This is the second in a series about Commodore Robert F. Stockton, the Founder of Sea Girt.
Robert Field Stockton was born in 1795. He would grow up to be a naval hero, US Senator, and the richest man in New Jersey. His summer home at the Jersey Shore established an estate he called Sea Girt. To better understand his life I have dug into his family history.
“Congress shall make no law respecting an establishment of religion, or prohibiting the free exercise thereof;
This is the first clause of the US Bill of Rights, ten amendments to the Constitution enacted in 1791 just four years before the birth of Robert Field Stockton. This most important amendment draws its origins from a document adopted in the New Netherlands colony.

* [Instruction 1] Return the passage of the Stockton article starting at "This is the second" and ending at "his family history.".
* [Instruction 2] According to the Stockton article, in what year was Robert Field Stockton born?
* [Instruction 3] Extend the Stockton article past its final sentence.
The records come from a separate source unrelated to the Stockton article.

* [Recorded data]
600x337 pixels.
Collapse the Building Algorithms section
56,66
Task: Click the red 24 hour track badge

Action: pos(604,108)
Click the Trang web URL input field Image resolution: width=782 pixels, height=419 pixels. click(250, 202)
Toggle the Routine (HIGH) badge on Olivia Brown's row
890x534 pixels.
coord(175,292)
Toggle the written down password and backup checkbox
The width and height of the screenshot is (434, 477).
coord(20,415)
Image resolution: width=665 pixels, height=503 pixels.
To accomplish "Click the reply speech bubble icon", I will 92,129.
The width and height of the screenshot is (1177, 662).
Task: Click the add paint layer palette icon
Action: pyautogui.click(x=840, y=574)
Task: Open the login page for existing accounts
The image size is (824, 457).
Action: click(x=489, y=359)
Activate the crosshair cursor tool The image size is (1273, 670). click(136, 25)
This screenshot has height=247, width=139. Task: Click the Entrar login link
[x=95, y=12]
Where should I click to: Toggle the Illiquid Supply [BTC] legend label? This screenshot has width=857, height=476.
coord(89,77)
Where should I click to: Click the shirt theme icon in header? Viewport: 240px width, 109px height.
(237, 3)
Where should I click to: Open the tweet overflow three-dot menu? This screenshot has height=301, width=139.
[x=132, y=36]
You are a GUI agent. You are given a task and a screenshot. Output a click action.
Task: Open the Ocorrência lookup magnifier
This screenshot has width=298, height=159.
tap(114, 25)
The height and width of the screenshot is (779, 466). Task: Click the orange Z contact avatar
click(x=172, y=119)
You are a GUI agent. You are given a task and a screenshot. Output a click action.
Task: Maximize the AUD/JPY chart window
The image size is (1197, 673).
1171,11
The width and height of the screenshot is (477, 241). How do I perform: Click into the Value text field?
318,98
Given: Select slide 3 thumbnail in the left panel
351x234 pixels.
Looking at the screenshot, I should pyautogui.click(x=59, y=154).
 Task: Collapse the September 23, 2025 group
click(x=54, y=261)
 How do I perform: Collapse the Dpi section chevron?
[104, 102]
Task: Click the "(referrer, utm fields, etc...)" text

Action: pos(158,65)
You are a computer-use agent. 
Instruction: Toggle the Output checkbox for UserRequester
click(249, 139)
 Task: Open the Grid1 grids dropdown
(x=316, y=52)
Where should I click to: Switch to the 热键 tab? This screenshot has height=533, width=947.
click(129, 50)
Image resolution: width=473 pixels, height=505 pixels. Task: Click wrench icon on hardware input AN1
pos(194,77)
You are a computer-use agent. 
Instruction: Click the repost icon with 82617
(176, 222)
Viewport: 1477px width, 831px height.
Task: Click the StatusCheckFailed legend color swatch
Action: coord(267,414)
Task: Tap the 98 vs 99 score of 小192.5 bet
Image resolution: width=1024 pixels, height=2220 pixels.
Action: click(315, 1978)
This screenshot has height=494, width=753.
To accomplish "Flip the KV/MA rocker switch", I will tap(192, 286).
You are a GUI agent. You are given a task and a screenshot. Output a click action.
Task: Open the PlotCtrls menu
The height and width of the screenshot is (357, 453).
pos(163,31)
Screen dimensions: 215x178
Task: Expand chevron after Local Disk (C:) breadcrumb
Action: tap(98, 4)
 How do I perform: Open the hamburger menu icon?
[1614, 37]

* [Exercise result 1]
This is the second in a series about Commodore Robert F. Stockton, the Founder of Sea Girt.
Robert Field Stockton was born in 1795. He would grow up to be a naval hero, US Senator, and the richest man in New Jersey. His summer home at the Jersey Shore established an estate he called Sea Girt. To better understand his life I have dug into his family history.

* [Exercise result 2] 1795

* [Exercise result 3]
In this chapter of the Stockton Chronicles, we go six generations back to the first of Stockton’s relatives in America, who met in Flushing (Viishing) when it was a Dutch colony. Both his mother, (Mary Field Stockton), and his Father (Richard Stockton) were direct descendants of the neighbors who risked their freedom to protest the intolerance of New Amsterdam Governor Peter Stuyvesant.
Freedom from state-imposed religion and tolerance for other worship was a new concept in 1657. New England had been established as a haven for Puritans. The Pilgrims had left England to escape the state religion. However, they strictly prohibited any other practice of religion and even made the “Keeping of Christmas” a crime. Those seeking to establish their own freedom of worship in the new world found the Providence Plantation Rhode Island, and the Dutch-controlled New Amsterdam significantly more tolerant.
Back in Europe, wars had erupted over a new concept, introduced by Martin Luther in the 1520s and spread by the printing press. Reformation implied that the church, and by extension the monarchs who pressed their national religions, were imperfect.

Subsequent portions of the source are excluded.